|Sorry, Julia, that's about as much of that one as we could afford...|
Clutter. Ultimately, so much stuff (physical and otherwise) is clamoring for our attention that we find ourselves spinning as the roads diverge in the yellow wood - but here, not two roads, but a seemingly infinite number of choices of what to do, where to put things, what to eat, what to wear, and what to read. I'm using the royal "we" because I know I'm not the only one feeling lost in the sea of daily choices.

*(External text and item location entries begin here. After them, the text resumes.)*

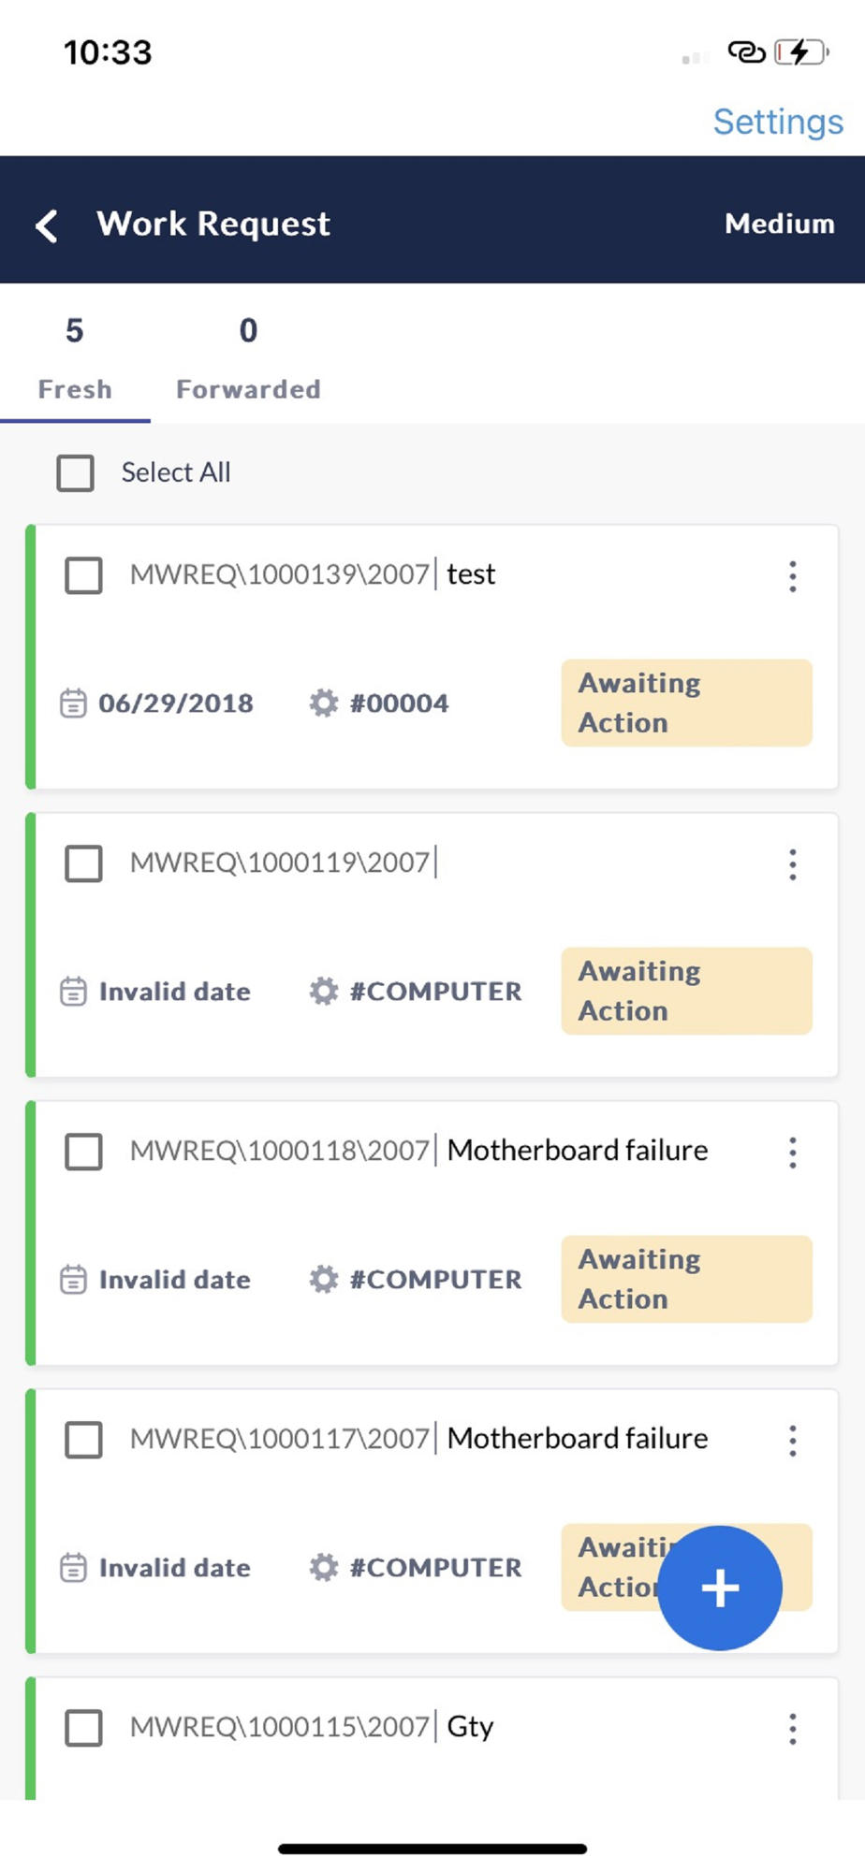Image resolution: width=865 pixels, height=1871 pixels.
Task: Tap calendar icon in the MWREQ\1000118\2007 card
Action: coord(73,1279)
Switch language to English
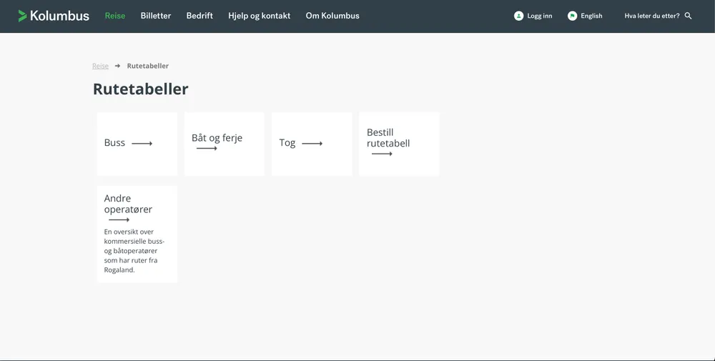 point(591,16)
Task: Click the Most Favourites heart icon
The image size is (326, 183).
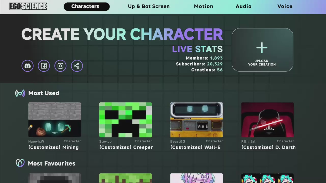Action: [x=20, y=163]
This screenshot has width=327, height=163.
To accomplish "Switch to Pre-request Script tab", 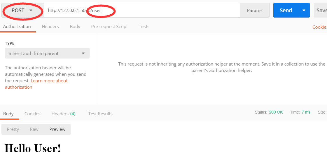I will [109, 27].
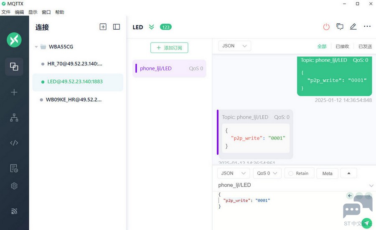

My situation is amplified right now because of the renovations and the juggling of the two houses, but I know even in "normal" times, modern life has an exceptional number of choices. And so many choices - embodied by the 10 housekeeping chores (only one of which can be reasonably completed in a nap time), by the carpet strewn with toys (most of which you're not exactly sure where to keep), and the exploding Pinterest boards (many of which you'll never complete, even though you just keep pinning) - make the day seem almost claustrophobic. And the necessity of too many decisions short-circuits our brain and we end up doing nothing. We turn to the Internet as a distraction from the disorder, feeding our mental clutter and inhibiting our ability to control the physical mess that's encroaching from all sides.
I know I've been harping on this simplicity thing, but I'm becoming increasingly convinced that our culture is building a world that is quickly becoming suffocating, and if we don't stop the madness, well, no one will. The craziness of the world is intruding in our homes, stealing peace and joy from the place that should be our family haven.
I think that if we can find a way to put some of ordinary life on autopilot, we can be fully present in the extraordinary.
The extraordinary here, of course, isn't a trip to Paris, but the belly laugh from the toddler and the chunky rolls on the baby's leg and the fuzzy caterpillar crawling across the porch while you sit and read for a quiet minute.
Fewer decisions about when and how to do things, where to store things, and less to think about in general: less physical clutter, less schedule clutter, less mental clutter means that our days can be more intentional, more productive, and more joyful. A simpler lifestyle means that we have room to breathe - room to enjoy the extraordinary, even the beauty of the mundane.
If you, like me, want to make a change and need some wisdom on where to start, I highly recommend the following books:
(1) Simplicity Parenting: Using the Extraordinary Power of Less to Raise Calmer, Happier, and More Secure Kids (Kim John Payne & Lisa M. Ross)
I am only one chapter in to this book, but am so incredibly impressed by the observations and suggestions (just in the introduction!) that I am confident that I should recommend it for all parents. I list it first because I think it's the most important reminder - this simple living thing isn't just for pretty pictures of all-white kitchens. It's the foundation for our children's understanding of the world, and if they grow up in cluttered chaos, that can't bode well for their emotional health as they grow.
(2) The Life-Changing Magic of Tidying Up (Marie Kondo)
This Japanese cleaning consultant has some very poignant observations and an extremely useful process for purging - I had to wade through some ideology with which I didn't quite agree, but overall her ideas and tips are well worth the read. (And you will be SHOCKED by how many items you find yourself dropping off at the Goodwill).
(3) A Mother's Rule of Life: How to Bring Order to Your Home and Peace to Your Soul (Holly Pierlot)
This has more to do with the simplicity and intentionality of schedule and time, but I think that reducing that type of clutter is just as important as physical clutter.
(4) Organized Simplicity: The Clutter-Free Approach to Intentional Living (Tsh Oxenrider)
This is equal parts "why" and "how" in terms of intentional, simple living. More in my post HERE.
(5) Anything written before (or written about times before) the Internet.
I think our modern age is such an anomaly in terms of information overload that it can be really inspiring and didactic to read something written about/during times that were - by default - less cluttered (at least in terms of mental clutter, and often in terms of physical clutter, as well).
As a bonus, I'll give a nod again to my friend Rachel's book Minimize the Mess: A Mother's Guide to Simplifying Your Home and I'm linking up with her today for 5 Favorites!
What are your favorite resources for simplifying? I'd love to hear what you think about these books...and others that you have to recommend!